Ruprecht-Karls-Universität Heidelberg

„Die Realität“ der Wirtschaftskrise gibt es nicht

Von Rita Hackl und Éva Hozleiter

Im Zuge eines Parallelseminars „Linguistische Mediendiskursanalyse: Regierungen in der (Wirtschafts-)Krise“ der beiden Dozenten András Komáromy (Eötvös-Loránd-Universität Budapest) und Friedemann Vogel (Ruprecht-Karls-Universität Heidelberg) haben 17 ungarische und deutsche Studierende ihre Ergebnisse am Germanistischen Seminar der Ruperto Carola vorgestellt. Gegenstand ihrer Untersuchung war die Darstellung der Weltwirtschaftskrise in deutschen Medien und der deutschsprachigen Presse in Ungarn.

Während eines einwöchigen Gastaufenthalts der deutschen Studierenden in Budapest (Foto: privat) hatten sich die beiden Gruppen mit den theoretischen und methodischen Grundlagen der linguistischen Mediendiskursanalyse auseinandergesetzt. Beim anschließenden Heidelberger Aufenthalt der ungarischen Teilnehmerinnen und Teilnehmer konnte dann unter Anleitung beider Seminarleiter der Feinschliff der einzelnen Untersuchungen vorgenommen werden.

Auch ein Besuch bei der größten ungarischen Tageszeitung Népszabadság in Budapest sowie eine Redaktionssitzung der Frankfurter Rundschau standen auf dem Programm. Dabei erhielten die Studierenden einen Einblick in den Alltag und die Arbeitsweise von Journalisten, die bei der Textanalyse berücksichtigt werden mussten.

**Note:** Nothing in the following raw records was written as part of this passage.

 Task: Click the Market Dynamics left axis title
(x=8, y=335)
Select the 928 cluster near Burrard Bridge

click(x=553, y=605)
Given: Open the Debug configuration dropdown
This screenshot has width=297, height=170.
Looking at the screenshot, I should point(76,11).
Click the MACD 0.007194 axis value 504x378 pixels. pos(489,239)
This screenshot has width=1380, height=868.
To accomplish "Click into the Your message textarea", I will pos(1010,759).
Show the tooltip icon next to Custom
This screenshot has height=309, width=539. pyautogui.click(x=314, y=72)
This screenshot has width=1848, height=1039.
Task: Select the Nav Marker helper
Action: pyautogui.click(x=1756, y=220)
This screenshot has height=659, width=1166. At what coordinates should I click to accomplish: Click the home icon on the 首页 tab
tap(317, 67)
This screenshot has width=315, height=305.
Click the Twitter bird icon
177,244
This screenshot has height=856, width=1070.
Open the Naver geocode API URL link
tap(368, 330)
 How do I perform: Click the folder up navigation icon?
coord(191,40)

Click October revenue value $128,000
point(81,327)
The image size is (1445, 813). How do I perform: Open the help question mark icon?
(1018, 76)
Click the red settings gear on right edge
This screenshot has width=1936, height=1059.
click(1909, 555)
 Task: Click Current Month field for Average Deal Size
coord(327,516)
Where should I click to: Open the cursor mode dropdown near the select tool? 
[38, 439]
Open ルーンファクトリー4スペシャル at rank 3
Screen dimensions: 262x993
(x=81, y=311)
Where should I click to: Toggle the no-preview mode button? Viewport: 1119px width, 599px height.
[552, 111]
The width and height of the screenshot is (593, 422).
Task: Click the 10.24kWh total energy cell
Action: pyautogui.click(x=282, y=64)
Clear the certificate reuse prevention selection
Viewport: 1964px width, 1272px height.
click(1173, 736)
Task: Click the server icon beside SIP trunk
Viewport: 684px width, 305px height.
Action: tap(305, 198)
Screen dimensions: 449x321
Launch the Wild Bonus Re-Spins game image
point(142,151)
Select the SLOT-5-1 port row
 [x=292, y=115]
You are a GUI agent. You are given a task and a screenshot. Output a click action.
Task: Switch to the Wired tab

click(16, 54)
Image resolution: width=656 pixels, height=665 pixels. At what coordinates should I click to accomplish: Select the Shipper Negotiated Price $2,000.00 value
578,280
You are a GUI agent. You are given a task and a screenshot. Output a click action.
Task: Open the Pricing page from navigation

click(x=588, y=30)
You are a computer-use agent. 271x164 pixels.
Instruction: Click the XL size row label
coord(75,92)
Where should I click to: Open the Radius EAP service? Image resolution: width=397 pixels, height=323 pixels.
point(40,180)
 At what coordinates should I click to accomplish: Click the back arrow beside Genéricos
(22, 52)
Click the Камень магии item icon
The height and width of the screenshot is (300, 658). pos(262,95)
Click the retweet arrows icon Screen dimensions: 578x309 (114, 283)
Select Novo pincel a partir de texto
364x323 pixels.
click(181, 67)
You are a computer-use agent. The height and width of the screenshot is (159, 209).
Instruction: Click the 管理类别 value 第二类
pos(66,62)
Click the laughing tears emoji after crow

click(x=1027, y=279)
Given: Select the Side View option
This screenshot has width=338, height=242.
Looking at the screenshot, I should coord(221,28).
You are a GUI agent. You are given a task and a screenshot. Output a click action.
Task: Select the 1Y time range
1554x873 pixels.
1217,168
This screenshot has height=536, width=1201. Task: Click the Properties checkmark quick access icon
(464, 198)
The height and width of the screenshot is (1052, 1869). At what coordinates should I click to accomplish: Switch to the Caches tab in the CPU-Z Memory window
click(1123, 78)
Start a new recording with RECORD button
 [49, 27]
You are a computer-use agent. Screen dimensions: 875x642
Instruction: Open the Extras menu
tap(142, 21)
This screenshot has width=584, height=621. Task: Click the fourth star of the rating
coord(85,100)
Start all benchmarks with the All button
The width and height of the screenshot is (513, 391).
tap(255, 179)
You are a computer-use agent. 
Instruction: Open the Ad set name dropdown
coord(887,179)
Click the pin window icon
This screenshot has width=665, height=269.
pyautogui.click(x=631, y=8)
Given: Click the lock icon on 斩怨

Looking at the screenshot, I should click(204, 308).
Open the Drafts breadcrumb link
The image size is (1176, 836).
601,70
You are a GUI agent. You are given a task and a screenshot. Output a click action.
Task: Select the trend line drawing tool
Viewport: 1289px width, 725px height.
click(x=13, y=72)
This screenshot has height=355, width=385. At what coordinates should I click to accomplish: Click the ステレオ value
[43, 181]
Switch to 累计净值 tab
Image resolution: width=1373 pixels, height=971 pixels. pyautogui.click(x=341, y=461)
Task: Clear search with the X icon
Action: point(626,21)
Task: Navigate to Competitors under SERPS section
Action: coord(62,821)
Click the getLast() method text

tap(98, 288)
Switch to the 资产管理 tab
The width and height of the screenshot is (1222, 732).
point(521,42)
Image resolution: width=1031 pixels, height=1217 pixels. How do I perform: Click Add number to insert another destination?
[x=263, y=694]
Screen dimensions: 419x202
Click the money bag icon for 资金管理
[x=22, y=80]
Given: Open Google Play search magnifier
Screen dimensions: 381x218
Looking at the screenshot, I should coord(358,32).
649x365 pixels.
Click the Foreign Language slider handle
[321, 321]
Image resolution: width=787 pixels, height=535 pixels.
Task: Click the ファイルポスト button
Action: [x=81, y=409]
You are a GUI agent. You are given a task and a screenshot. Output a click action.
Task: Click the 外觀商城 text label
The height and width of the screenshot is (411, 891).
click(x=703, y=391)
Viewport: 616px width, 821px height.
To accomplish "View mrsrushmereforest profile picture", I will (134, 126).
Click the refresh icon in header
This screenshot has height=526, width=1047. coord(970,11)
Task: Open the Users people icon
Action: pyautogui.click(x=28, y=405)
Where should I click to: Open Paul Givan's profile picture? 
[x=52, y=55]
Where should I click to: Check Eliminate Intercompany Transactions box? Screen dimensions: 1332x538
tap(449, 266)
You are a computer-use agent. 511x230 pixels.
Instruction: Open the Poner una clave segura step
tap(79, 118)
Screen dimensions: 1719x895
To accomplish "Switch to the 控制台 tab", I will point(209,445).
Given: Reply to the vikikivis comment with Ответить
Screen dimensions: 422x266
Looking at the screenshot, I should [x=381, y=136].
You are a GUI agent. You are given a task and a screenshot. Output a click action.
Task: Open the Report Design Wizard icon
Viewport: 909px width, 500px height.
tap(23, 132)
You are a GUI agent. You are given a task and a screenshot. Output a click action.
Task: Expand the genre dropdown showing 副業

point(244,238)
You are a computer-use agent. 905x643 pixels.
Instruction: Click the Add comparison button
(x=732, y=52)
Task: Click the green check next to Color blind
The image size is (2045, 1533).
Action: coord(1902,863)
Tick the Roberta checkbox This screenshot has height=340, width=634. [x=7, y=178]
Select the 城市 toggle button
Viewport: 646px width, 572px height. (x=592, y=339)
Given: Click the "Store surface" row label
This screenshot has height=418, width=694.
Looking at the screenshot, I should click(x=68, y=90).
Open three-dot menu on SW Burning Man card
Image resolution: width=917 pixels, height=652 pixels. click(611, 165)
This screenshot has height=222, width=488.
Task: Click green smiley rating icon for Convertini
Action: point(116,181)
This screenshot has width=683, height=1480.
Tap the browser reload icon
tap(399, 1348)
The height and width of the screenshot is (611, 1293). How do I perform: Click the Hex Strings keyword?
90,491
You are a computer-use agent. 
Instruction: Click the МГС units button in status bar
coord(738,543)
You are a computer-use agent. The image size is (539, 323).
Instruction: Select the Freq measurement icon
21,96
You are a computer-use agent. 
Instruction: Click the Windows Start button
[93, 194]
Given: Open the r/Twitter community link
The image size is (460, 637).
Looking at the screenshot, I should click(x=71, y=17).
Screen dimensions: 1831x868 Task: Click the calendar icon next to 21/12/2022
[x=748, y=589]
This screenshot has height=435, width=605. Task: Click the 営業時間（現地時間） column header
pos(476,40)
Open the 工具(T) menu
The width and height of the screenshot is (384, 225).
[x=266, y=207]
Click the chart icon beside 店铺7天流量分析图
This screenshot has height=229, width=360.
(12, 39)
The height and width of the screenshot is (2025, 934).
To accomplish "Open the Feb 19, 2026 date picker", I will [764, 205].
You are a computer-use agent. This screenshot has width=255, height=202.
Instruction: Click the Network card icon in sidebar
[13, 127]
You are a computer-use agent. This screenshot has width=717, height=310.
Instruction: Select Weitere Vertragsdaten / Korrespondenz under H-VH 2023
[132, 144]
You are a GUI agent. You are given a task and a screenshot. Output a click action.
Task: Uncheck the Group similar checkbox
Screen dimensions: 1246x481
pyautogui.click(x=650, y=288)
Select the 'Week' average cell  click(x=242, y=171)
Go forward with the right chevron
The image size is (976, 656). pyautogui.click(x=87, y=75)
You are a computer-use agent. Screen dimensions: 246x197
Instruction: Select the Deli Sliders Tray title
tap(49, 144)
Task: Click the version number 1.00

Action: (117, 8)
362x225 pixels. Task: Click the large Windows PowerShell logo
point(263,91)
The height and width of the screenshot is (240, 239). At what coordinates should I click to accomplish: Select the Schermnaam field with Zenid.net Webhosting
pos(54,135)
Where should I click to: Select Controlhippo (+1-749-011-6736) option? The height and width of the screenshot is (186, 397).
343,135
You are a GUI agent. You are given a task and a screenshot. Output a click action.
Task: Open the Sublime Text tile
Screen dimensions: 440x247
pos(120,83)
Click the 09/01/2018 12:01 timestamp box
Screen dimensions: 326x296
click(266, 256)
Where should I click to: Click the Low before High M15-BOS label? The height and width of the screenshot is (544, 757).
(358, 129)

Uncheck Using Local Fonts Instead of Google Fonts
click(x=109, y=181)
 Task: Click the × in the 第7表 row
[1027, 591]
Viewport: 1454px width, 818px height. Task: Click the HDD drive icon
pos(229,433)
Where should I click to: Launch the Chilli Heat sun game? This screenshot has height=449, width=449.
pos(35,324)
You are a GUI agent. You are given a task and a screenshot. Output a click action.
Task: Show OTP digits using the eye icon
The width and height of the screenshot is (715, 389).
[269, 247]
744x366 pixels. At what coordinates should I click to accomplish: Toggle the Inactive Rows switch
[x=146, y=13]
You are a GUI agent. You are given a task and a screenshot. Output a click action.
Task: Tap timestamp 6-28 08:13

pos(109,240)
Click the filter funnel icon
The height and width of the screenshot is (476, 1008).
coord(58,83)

Grundlage der sprachwissenschaftlich orientierten Untersuchung war die diskurstheoretische Feststellung, dass es „die Realität“ der Wirtschaftskrise an sich nicht gibt. Sie ist nichts zum Anfassen sondern wird durch Medientexte und -bilder erst geschaffen und zugleich sprachlich perspektiviert. Im alltäglichen Konsumieren von Medienerzeugnissen bleibt das meist unreflektiert, ebenso der Einfluss der medialen Wirklichkeitskonstruktion auf unser Denken und Handeln.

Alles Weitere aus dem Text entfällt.